EXERCISES TO COMPLETE:
**a)** According to the piece on sound money and Bitcoin Cash, why is it wrong to equate the IFP with a minority gaining tremendously at the expense of the majority?
**b)** In its conclusion, the piece on sound money and Bitcoin Cash says the statement "the IFP destroys BCH soundness" rests on misunderstandings of several things. List every one of them.

This is entirely untrue. Gold was cumbersome and not ideal for a growing trade market. Therefore, early banks were constructed and became vaults for consumer gold. The bankers issued certificates for consumers to redeem gold deposits. Banks were the authority . It wasn't until banks issued certificates that could redeem more gold than they had stored, that the soundness of gold-backed money was destroyed. It was fractional-reserve banking that made gold-backed currency unsound.
The soundness [of Bitcoin Cash] is that nobody gets coins for free, and the resulting lack of need of an authority.
A couple things are wrong with this statement. First, in Bitcoin, miners offer Proof-of-Work to claim the block reward. Under the IFP, the miners provide developers a portion of this earned block reward with the expectation that future code will be written by those developers (i.e. not for free) to bolster the miners' infrastructure.
Second, BITCOIN IS OPERATED BY A DECENTRALIZED AUTHORITATIVE BODY (miners). If it is solely the existence of an authority that destroys the soundness of money, then the world has never experienced sound money, and Bitcoin can never become sound money.
Response to u/gr8ful4
Most of this post appears to be a conglomeration of random blobs of largely irrelevant Satoshi quotes, and the rest boils down to a massive misunderstanding of "sound money".
However, after sifting through the wall of text, his main point appears to be:
It is the constant abuse of power of a smart (or deceitful) minority in human history that gained tremendously at the expense of the majority by making money unsound.
Here, he is conflating the introduction of the IFP (and subsequent code commit by Bitcoin ABC) with "a minority gaining tremendously at the expense of the majority". However, as explained above, this isn't the case, because the IFP doesn't touch Bitcoin's inflation.
Conclusion
As outlined above, "sound money" is "currency that is a store of value". Historically, fiat currencies have hyperinflated, destroying their currency's purchasing power, and ultimately their soundness. The statement that "the IFP destroys BCH soundness" is WRONG, and is based on a misunderstanding of history, "sound money", and Bitcoin itself.
Thanks for reading!
Like your other article about adoption of BCH failing and what to focus on, but this article is a total plain crash. Soundness of money is indeed the central critique to the IFP/devtax. Gold was sound as nobody could print more of it, but indeed had drawback of being too heavy. Paper currencies and bank promises solved this but had drawback of being inflated or default. Crypto is revolutionary in that it can offer the soundness of gold, while also being light and digitally transferable.

DATA RECORDS:

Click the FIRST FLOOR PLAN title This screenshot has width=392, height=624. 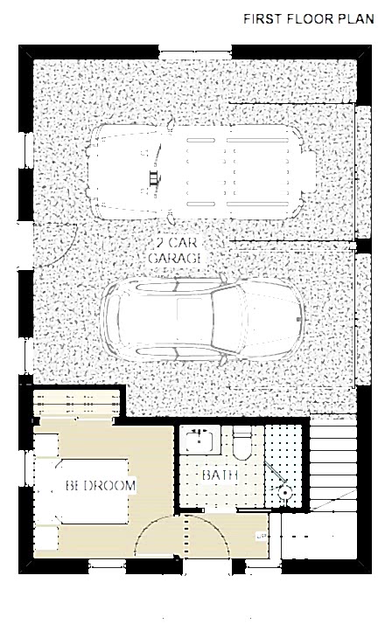pos(309,18)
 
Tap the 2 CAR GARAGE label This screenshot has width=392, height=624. pos(174,250)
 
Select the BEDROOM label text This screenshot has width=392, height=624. pos(101,485)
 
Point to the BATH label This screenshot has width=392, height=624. pos(220,475)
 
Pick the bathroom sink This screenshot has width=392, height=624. pos(200,440)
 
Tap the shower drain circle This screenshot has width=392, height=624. pos(284,492)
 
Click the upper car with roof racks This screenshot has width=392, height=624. pos(201,172)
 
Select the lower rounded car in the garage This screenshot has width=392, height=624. pos(202,319)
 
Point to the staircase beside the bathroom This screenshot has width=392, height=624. pos(333,462)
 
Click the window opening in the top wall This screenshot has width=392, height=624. pos(195,53)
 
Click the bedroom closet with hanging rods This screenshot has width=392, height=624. pos(76,403)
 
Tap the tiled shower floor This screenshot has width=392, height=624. pos(284,466)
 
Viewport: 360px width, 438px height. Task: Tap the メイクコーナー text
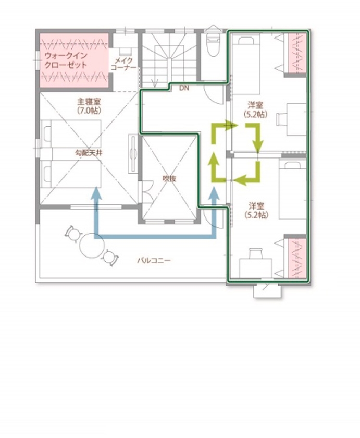pyautogui.click(x=123, y=65)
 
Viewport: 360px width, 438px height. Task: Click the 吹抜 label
pyautogui.click(x=169, y=178)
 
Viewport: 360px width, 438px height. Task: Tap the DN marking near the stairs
pyautogui.click(x=183, y=89)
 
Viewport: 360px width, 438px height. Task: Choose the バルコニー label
pyautogui.click(x=154, y=260)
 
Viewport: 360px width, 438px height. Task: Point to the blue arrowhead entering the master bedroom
pyautogui.click(x=95, y=193)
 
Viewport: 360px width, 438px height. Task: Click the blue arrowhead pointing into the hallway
pyautogui.click(x=213, y=193)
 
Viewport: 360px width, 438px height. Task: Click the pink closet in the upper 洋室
pyautogui.click(x=296, y=53)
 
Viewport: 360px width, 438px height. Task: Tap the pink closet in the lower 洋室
pyautogui.click(x=296, y=257)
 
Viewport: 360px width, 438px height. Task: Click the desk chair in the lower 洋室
pyautogui.click(x=254, y=253)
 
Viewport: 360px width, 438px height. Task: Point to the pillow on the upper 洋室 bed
pyautogui.click(x=243, y=40)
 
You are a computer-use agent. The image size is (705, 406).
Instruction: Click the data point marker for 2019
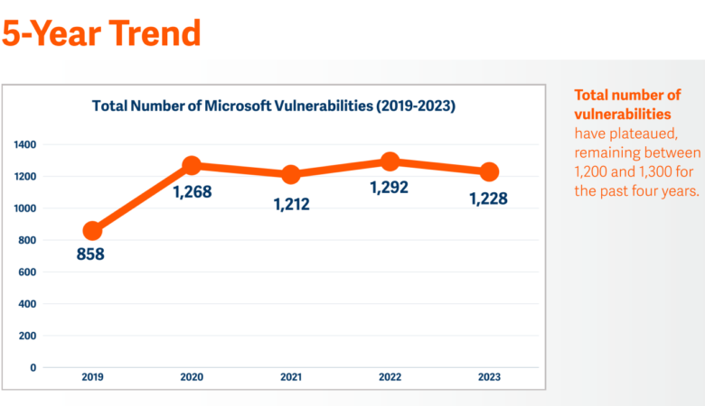tap(92, 231)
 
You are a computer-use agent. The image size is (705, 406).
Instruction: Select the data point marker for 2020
tap(191, 165)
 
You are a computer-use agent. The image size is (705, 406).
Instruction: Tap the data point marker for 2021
tap(290, 174)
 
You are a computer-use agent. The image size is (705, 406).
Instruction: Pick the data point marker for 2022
tap(390, 161)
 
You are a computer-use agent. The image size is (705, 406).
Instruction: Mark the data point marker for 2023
tap(489, 171)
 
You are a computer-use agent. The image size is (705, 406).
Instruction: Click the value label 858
tap(90, 254)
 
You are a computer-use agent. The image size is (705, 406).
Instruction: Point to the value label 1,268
tap(192, 191)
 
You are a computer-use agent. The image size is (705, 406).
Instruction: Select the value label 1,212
tap(291, 204)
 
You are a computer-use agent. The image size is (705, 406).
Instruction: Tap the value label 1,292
tap(390, 188)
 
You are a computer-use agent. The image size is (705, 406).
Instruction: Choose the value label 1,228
tap(489, 198)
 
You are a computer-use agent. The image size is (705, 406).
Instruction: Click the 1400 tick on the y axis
tap(25, 144)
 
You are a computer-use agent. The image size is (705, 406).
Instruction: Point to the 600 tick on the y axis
tap(27, 272)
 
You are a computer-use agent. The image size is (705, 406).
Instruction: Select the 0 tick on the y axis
tap(33, 367)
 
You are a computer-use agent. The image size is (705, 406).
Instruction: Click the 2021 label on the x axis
tap(290, 377)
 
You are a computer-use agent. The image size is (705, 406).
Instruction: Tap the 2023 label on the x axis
tap(489, 377)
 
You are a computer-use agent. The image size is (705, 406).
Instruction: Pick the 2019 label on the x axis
tap(92, 377)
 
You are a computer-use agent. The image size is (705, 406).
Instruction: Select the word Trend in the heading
tap(153, 32)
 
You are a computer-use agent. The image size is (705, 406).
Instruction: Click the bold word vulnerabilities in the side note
tap(623, 114)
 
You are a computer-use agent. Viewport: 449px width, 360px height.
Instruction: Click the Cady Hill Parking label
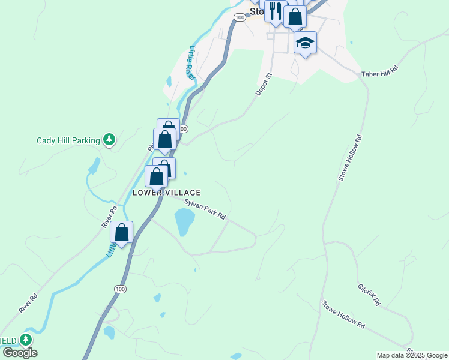[68, 140]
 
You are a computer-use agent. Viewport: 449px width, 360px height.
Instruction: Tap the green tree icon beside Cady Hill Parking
[109, 140]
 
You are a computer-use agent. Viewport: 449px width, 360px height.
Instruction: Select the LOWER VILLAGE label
[166, 192]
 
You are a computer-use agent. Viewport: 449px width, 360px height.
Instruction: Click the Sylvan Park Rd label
[205, 209]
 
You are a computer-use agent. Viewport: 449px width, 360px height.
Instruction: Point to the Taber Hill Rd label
[380, 72]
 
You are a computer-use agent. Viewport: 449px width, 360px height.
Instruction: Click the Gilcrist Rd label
[369, 295]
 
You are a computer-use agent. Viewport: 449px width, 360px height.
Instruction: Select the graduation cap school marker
[305, 43]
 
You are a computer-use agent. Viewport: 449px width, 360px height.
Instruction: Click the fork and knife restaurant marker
[275, 11]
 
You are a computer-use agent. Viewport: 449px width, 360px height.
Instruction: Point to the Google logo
[20, 353]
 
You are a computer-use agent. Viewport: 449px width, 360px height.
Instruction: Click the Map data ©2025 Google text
[412, 355]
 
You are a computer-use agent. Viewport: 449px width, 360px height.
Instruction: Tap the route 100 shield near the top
[240, 18]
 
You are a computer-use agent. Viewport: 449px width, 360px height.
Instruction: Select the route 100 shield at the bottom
[121, 289]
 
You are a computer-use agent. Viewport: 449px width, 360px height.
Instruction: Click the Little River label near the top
[190, 62]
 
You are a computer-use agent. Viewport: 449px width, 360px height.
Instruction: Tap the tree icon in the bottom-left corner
[25, 340]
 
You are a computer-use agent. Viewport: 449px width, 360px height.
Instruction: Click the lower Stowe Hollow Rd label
[343, 314]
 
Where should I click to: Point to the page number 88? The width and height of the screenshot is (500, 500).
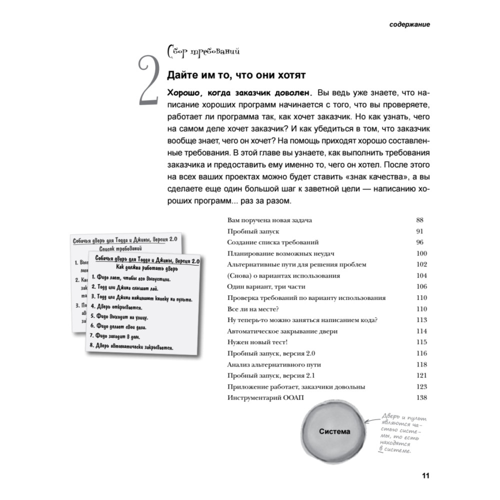420,220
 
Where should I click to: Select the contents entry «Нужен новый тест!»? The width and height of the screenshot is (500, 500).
257,342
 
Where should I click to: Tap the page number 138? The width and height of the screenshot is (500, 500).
422,398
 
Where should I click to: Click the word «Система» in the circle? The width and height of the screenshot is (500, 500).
334,432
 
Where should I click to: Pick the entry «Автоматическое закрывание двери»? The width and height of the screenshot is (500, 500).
282,331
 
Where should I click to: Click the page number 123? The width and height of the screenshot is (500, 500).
421,386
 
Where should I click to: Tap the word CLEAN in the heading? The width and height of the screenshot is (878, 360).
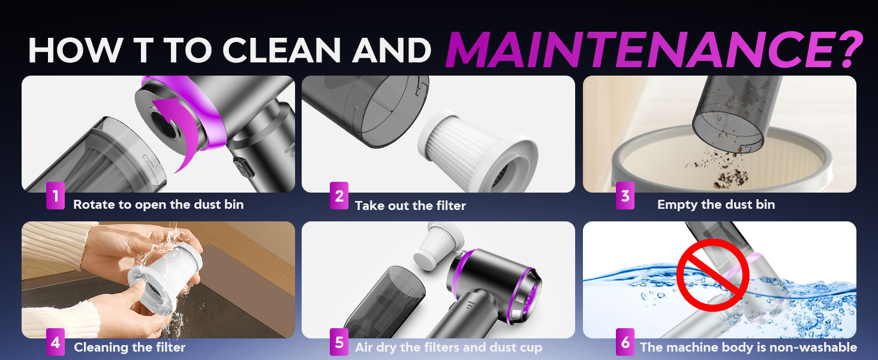pyautogui.click(x=281, y=50)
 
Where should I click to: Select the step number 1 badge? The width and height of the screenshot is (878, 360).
pyautogui.click(x=55, y=195)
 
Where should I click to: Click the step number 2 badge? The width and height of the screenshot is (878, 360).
pyautogui.click(x=339, y=195)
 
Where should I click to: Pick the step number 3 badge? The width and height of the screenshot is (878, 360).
pyautogui.click(x=625, y=195)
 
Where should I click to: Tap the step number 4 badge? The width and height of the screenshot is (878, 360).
pyautogui.click(x=55, y=343)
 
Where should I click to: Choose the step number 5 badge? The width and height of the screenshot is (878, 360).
pyautogui.click(x=339, y=343)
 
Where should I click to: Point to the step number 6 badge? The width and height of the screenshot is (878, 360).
pyautogui.click(x=625, y=343)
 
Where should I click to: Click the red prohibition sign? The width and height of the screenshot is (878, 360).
pyautogui.click(x=713, y=275)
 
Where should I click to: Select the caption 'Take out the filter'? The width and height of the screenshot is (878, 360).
pyautogui.click(x=410, y=205)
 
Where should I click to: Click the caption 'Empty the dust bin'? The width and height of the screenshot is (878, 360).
pyautogui.click(x=716, y=205)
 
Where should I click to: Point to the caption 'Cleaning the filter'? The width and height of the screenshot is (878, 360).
pyautogui.click(x=130, y=347)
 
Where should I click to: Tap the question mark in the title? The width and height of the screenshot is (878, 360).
pyautogui.click(x=850, y=49)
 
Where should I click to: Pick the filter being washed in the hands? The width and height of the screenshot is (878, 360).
pyautogui.click(x=164, y=277)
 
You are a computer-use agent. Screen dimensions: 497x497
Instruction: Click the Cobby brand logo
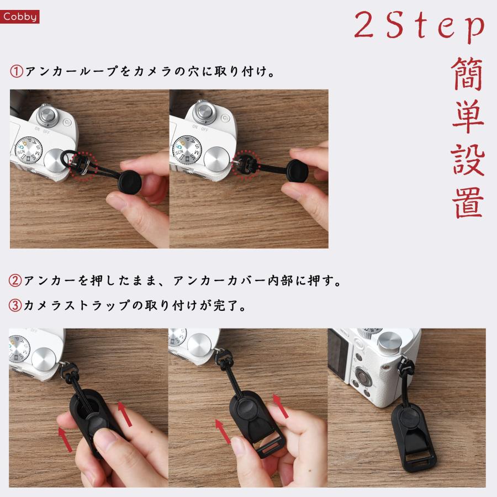point(20,17)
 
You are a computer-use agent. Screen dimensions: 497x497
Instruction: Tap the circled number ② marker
point(16,281)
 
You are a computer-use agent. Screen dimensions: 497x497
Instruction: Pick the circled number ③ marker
point(16,305)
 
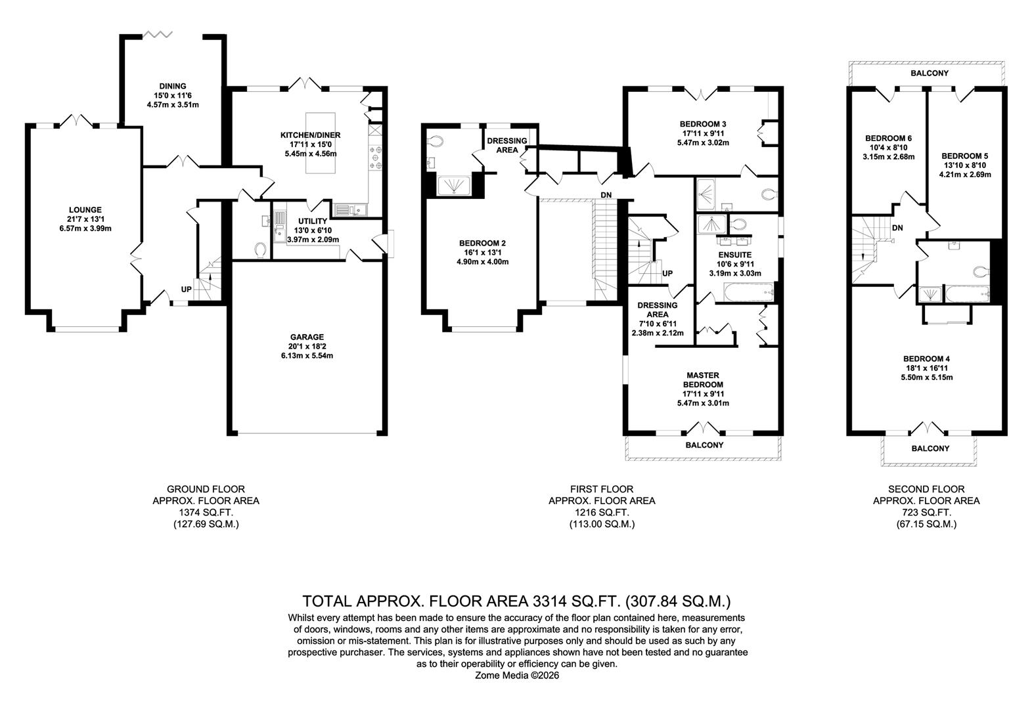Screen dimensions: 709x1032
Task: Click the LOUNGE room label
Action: pos(83,210)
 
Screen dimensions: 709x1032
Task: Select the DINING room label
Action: pos(173,86)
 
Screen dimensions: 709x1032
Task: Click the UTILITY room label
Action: pos(313,221)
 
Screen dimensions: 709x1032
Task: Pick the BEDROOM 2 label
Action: pos(482,243)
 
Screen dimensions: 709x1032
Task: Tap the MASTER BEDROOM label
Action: pos(703,380)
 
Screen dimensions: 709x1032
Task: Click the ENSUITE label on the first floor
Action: pos(735,255)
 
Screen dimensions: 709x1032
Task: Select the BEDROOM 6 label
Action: pos(888,139)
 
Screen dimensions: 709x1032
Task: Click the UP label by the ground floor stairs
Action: pos(187,290)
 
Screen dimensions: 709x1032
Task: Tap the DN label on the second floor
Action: pos(897,228)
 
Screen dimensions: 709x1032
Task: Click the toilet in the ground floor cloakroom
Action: pos(261,249)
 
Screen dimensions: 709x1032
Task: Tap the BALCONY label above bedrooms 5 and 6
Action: pos(926,73)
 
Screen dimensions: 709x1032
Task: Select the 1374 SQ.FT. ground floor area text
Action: pos(206,512)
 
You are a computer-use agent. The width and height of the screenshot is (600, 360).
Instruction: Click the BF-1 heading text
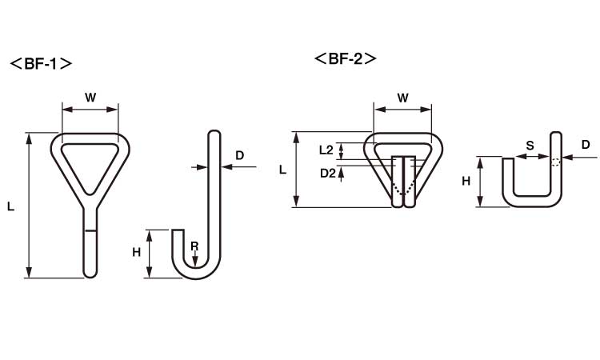[x=41, y=63]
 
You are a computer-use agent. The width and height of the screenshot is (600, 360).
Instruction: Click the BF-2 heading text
[x=345, y=58]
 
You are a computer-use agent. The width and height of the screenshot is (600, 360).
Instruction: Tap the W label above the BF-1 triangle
[x=90, y=98]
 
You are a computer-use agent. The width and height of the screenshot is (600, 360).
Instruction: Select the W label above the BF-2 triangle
[x=402, y=98]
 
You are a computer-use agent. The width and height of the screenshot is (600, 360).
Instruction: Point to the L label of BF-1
[x=10, y=207]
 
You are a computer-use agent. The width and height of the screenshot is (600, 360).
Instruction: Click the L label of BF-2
[x=282, y=170]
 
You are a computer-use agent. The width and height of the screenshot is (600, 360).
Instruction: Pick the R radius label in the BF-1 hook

TASK-BY-TASK ANSWERS:
**a)** The IFP doesn't touch Bitcoin's inflation, so it does not let a minority profit at the majority's expense.

**b)**
- history
- "sound money"
- Bitcoin itself